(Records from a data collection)

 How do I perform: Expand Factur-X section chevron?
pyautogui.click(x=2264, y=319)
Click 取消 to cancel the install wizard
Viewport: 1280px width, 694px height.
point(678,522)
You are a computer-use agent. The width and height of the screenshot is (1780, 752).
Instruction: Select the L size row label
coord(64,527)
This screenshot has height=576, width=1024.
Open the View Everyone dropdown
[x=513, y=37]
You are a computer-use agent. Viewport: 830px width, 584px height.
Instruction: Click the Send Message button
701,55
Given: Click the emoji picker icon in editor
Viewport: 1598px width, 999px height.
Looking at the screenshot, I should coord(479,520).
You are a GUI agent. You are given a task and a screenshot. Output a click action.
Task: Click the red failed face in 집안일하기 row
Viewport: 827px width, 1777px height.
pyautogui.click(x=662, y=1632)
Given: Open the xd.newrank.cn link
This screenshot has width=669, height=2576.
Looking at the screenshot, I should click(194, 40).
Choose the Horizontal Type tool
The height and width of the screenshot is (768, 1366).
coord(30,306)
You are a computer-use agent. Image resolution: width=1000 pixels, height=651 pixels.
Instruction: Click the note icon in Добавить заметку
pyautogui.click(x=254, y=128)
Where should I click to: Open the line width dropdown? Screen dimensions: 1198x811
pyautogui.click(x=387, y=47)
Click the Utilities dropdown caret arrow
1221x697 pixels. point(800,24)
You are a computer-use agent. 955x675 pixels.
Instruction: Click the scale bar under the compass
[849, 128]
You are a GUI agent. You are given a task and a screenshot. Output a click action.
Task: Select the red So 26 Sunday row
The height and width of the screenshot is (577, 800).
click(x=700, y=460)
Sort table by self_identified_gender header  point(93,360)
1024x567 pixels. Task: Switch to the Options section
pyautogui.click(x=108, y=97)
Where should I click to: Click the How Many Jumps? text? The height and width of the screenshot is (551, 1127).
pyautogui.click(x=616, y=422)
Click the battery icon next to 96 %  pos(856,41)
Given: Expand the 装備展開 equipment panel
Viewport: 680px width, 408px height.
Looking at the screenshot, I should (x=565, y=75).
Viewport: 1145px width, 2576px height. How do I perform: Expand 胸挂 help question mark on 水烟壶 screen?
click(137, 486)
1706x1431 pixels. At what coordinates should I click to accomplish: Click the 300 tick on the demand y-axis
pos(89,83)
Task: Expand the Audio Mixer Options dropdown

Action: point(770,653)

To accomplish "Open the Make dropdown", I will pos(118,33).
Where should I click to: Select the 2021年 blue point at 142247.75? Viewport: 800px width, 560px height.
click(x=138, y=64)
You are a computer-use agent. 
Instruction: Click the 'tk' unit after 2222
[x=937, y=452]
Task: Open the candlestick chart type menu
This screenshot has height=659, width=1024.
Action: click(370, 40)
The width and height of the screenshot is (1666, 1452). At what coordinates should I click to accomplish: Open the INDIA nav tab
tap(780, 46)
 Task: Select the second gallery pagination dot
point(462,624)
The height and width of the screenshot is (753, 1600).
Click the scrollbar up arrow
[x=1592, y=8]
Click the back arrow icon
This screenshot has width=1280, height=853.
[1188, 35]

### Task to complete
Word for word, extract all the records.

### Solution below
 How do I perform: Expand Factur-X section chevron?
pyautogui.click(x=2264, y=319)
Click 取消 to cancel the install wizard
Viewport: 1280px width, 694px height.
point(678,522)
You are a computer-use agent. The width and height of the screenshot is (1780, 752).
Instruction: Select the L size row label
coord(64,527)
This screenshot has height=576, width=1024.
Open the View Everyone dropdown
[x=513, y=37]
You are a computer-use agent. Viewport: 830px width, 584px height.
Instruction: Click the Send Message button
701,55
Given: Click the emoji picker icon in editor
Viewport: 1598px width, 999px height.
Looking at the screenshot, I should coord(479,520).
You are a GUI agent. You are given a task and a screenshot. Output a click action.
Task: Click the red failed face in 집안일하기 row
Viewport: 827px width, 1777px height.
pyautogui.click(x=662, y=1632)
Given: Open the xd.newrank.cn link
This screenshot has width=669, height=2576.
Looking at the screenshot, I should click(194, 40).
Choose the Horizontal Type tool
The height and width of the screenshot is (768, 1366).
coord(30,306)
You are a computer-use agent. Image resolution: width=1000 pixels, height=651 pixels.
Instruction: Click the note icon in Добавить заметку
pyautogui.click(x=254, y=128)
Where should I click to: Open the line width dropdown? Screen dimensions: 1198x811
pyautogui.click(x=387, y=47)
Click the Utilities dropdown caret arrow
1221x697 pixels. point(800,24)
You are a computer-use agent. 955x675 pixels.
Instruction: Click the scale bar under the compass
[849, 128]
You are a GUI agent. You are given a task and a screenshot. Output a click action.
Task: Select the red So 26 Sunday row
The height and width of the screenshot is (577, 800).
click(x=700, y=460)
Sort table by self_identified_gender header  point(93,360)
1024x567 pixels. Task: Switch to the Options section
pyautogui.click(x=108, y=97)
Where should I click to: Click the How Many Jumps? text? The height and width of the screenshot is (551, 1127).
pyautogui.click(x=616, y=422)
Click the battery icon next to 96 %  pos(856,41)
Given: Expand the 装備展開 equipment panel
Viewport: 680px width, 408px height.
Looking at the screenshot, I should (x=565, y=75).
Viewport: 1145px width, 2576px height. How do I perform: Expand 胸挂 help question mark on 水烟壶 screen?
click(137, 486)
1706x1431 pixels. At what coordinates should I click to accomplish: Click the 300 tick on the demand y-axis
pos(89,83)
Task: Expand the Audio Mixer Options dropdown

Action: point(770,653)

To accomplish "Open the Make dropdown", I will pos(118,33).
Where should I click to: Select the 2021年 blue point at 142247.75? Viewport: 800px width, 560px height.
click(x=138, y=64)
You are a computer-use agent. 
Instruction: Click the 'tk' unit after 2222
[x=937, y=452]
Task: Open the candlestick chart type menu
This screenshot has height=659, width=1024.
Action: click(370, 40)
The width and height of the screenshot is (1666, 1452). At what coordinates should I click to accomplish: Open the INDIA nav tab
tap(780, 46)
 Task: Select the second gallery pagination dot
point(462,624)
The height and width of the screenshot is (753, 1600).
Click the scrollbar up arrow
[x=1592, y=8]
Click the back arrow icon
This screenshot has width=1280, height=853.
[1188, 35]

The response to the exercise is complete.